Auch Henriette Rekers, die Oberbürgermeisterin der rheinischen Großstadt, hatte sich kurz zuvor sehr deutlich vom umstrittenen Polizeipräsidenten distanziert. Die ihr von der Polizeiführung geschilderten Fakten gäben nicht das vollständige Bild der Einsatznacht wieder, hieß es in einer am Freitag veröffentlichten Stellungnahme. "Insofern ist mit meinem heutigen Kenntnisstand das Vertrauensverhältnis zur Kölner Polizeiführung erheblich erschüttert."

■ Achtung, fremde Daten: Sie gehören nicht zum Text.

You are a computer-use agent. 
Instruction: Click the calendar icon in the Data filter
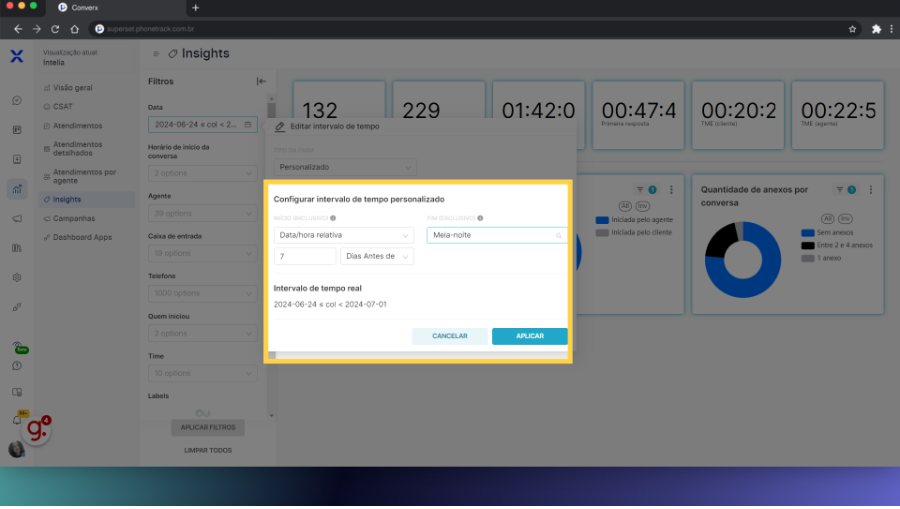click(249, 125)
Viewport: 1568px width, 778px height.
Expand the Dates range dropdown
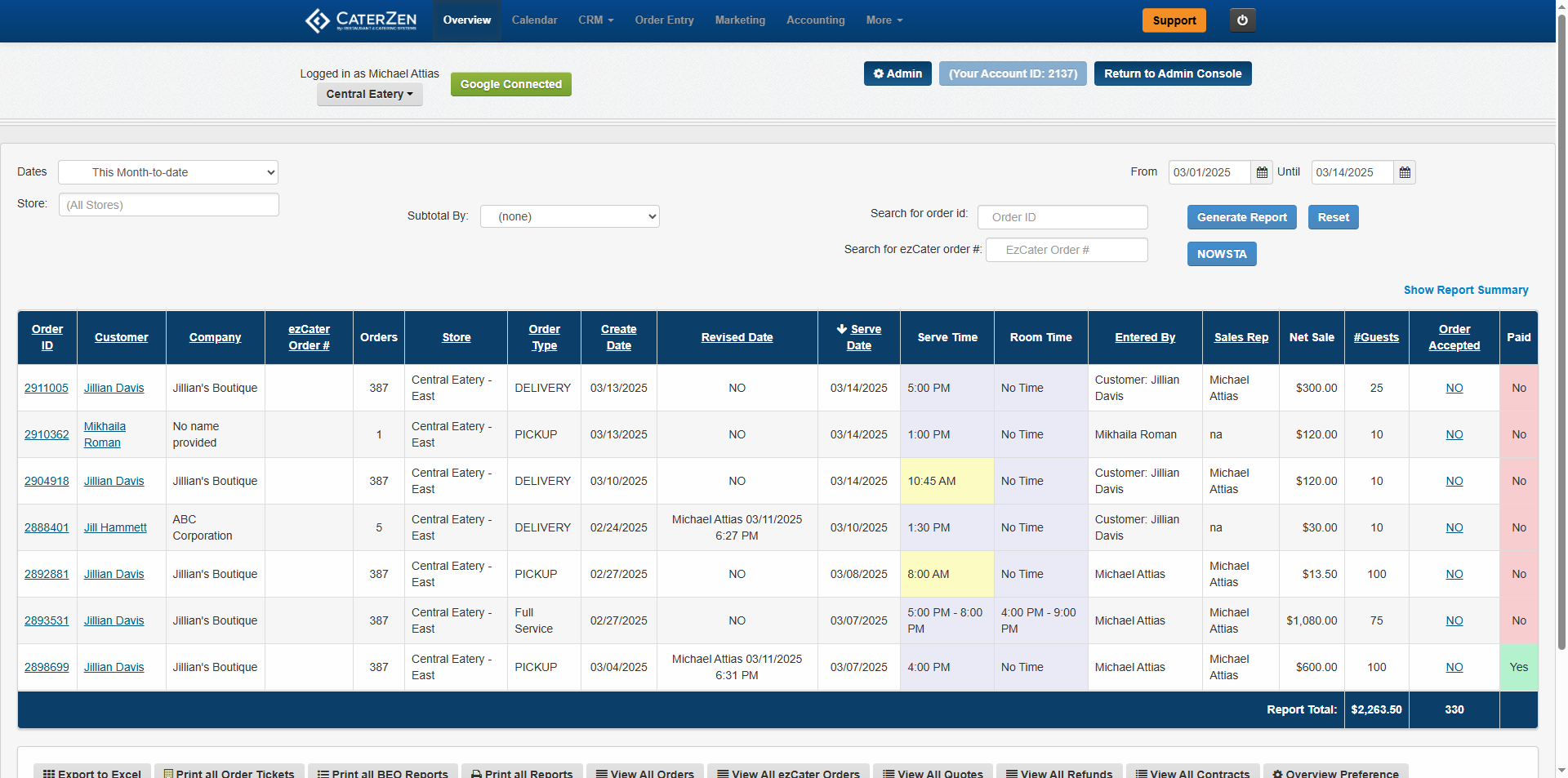(168, 172)
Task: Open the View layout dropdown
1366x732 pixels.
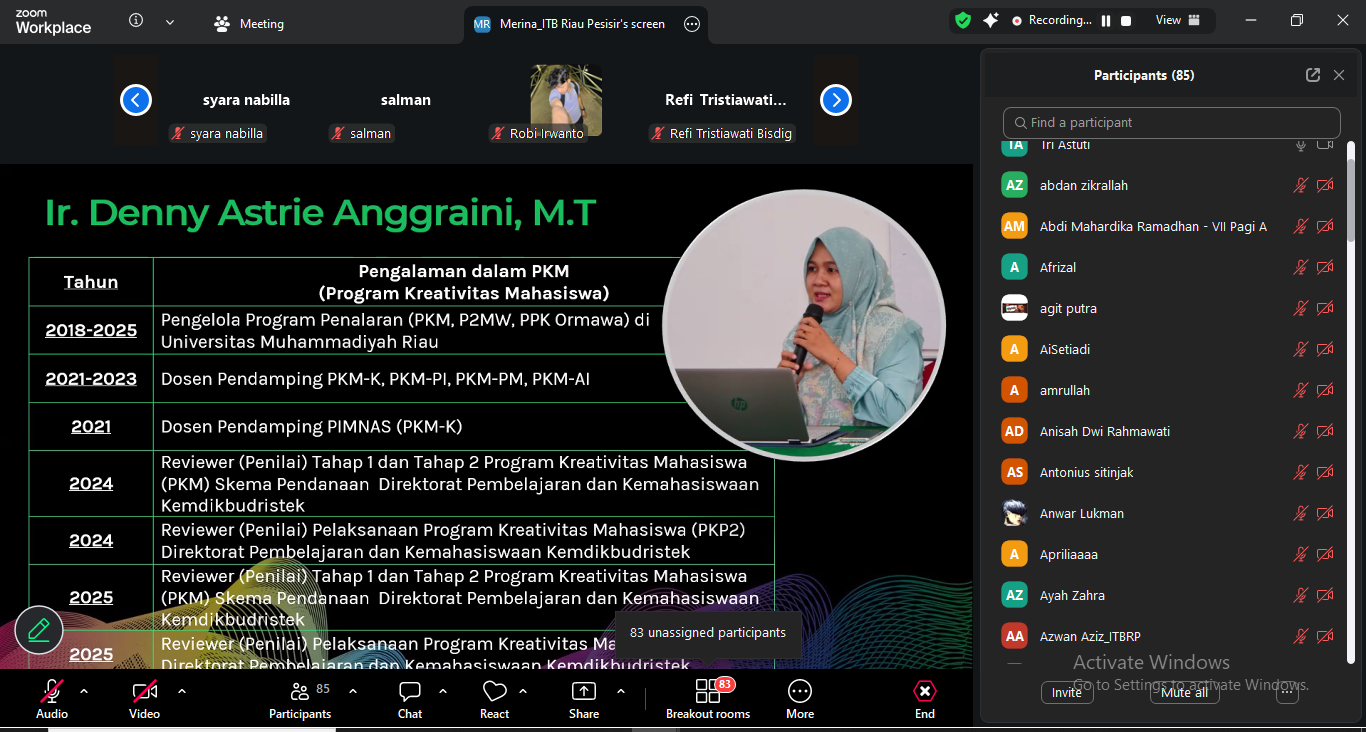Action: pyautogui.click(x=1176, y=20)
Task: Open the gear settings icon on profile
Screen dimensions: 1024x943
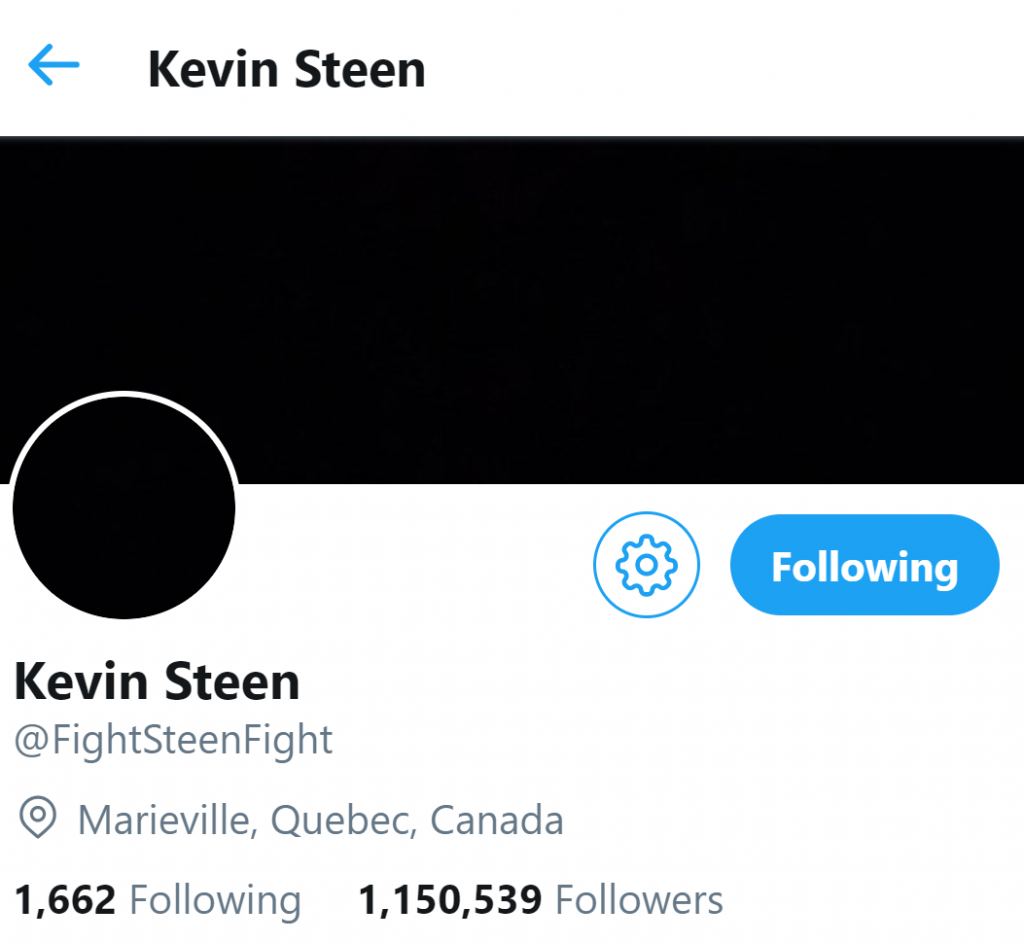Action: coord(646,565)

Die veröffentlichten internen Berichte zeigten, dass die Polizei bereits seit Tagen ein wesentlich differenzierteres Bild zur Lage am Silvesterabend und zur Herkunft möglicher Tatverdächtiger habe als bislang vermittelt worden sei, erklärte Reker. "Dass ich diese Informationen, insbesondere zur Herkunft von ermittelten Beteiligten aus der Gruppe der Täter, erst aus den heutigen Medien entnehmen kann, kann ich als Oberbürgermeisterin dieser Stadt nicht akzeptieren."

Reker hatte am vergangenen Montag, drei Tage nach den Ausschreitungen, vor Journalisten gesagt, die Behörden hätten keine Hinweise darauf, dass es sich bei den Beteiligten um Flüchtlinge handele. Einsatzberichte erwähnen dagegen unter anderem zahlreiche Personenkontrollen unter anderem auch von Syrern.

Nach den Übergriffen zum Jahreswechsel steigt die Zahl der Anzeigen kontinuierlich. Bis zum Freitag seien in Köln rund 170 Anzeigen erstattet worden, drei Viertel davon hätten einen sexuellen Hintergrund. Außerdem lägen 350 Stunden Videomaterial über die massiven Ausschreitungen auf dem Bahnhofsvorplatz vor, sagte ein Polizeisprecher der Deutschen Presse-Agentur. Etwa 250 verschiedene Daten müssten ausgewertet werden.

Zwei Verdächtige wieder auf freiem Fuß

Die bislang 80-köpfige Ermittlungsgruppe "Neujahr" wurde auf 100 Beamte aufgestockt. Zwei am Freitag festgenommene mutmaßliche Trickdiebe wurde dagegen nach wenigen Stunden wieder auf freien Fuß gesetzt. Der Tatverdacht gegen die beiden habe sich nicht erhärtet, sagte Staatsanwalt Benedikt Kortz der DPA. Bei den 16 und 23 Jahre alten Männern aus Marokko und Tunesien sollen nach Polizeiangaben Handys sicher gestellt worden sein. Nach Angaben von WDR und "Kölner Stadt-Anzeiger" zeigen die Videos Ausschreitungen und Übergriffe auf Frauen. Polizei und Staatsanwaltschaft kommentierten das nicht.

In Hamburg stieg die Zahl der Anzeigen von Frauen wegen sexueller Übergriffe sprunghaft auf 108. In Frankfurt am Main ermittelt die Polizei inzwischen wegen 15 strafrechtlich relevanten Fällen.